§ **O que fazer**: Transforme as linhas do material abaixo em uma lista numerada, sem as linhas em branco. Deixe as imagens de fora da resposta.

§ **Entradas**:
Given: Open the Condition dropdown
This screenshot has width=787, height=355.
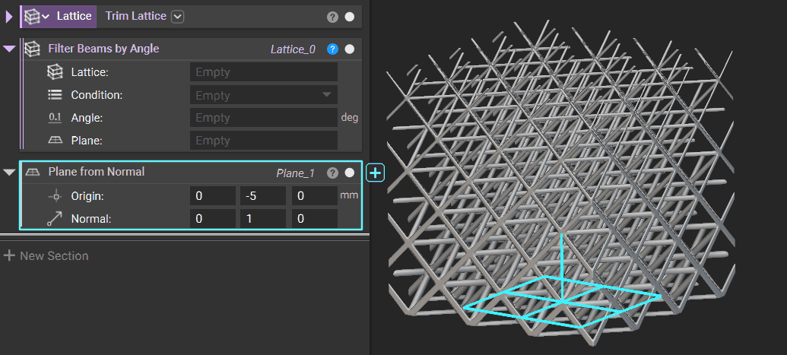Looking at the screenshot, I should tap(263, 95).

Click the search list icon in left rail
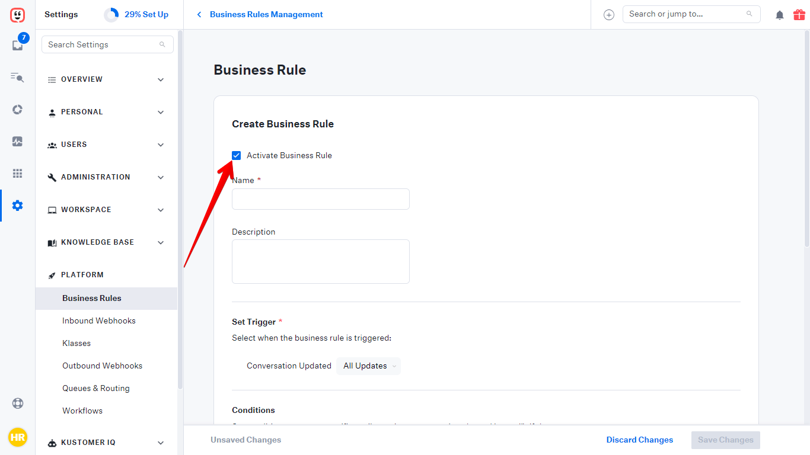tap(17, 77)
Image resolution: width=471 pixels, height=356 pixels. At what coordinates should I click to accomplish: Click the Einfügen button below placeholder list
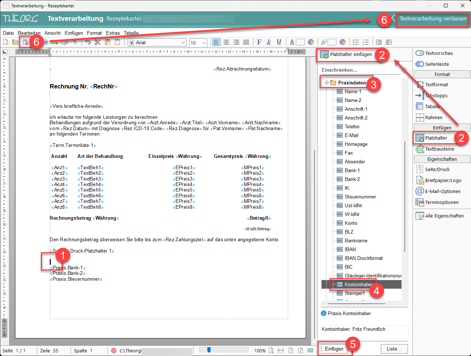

§ **Tarefa concluída**:
1. Given: Open the Condition dropdown
2. This screenshot has width=787, height=355.
3. Looking at the screenshot, I should tap(263, 95).
4. Click the search list icon in left rail
5. tap(17, 77)
6. Image resolution: width=471 pixels, height=356 pixels. At what coordinates should I click to accomplish: Click the Einfügen button below placeholder list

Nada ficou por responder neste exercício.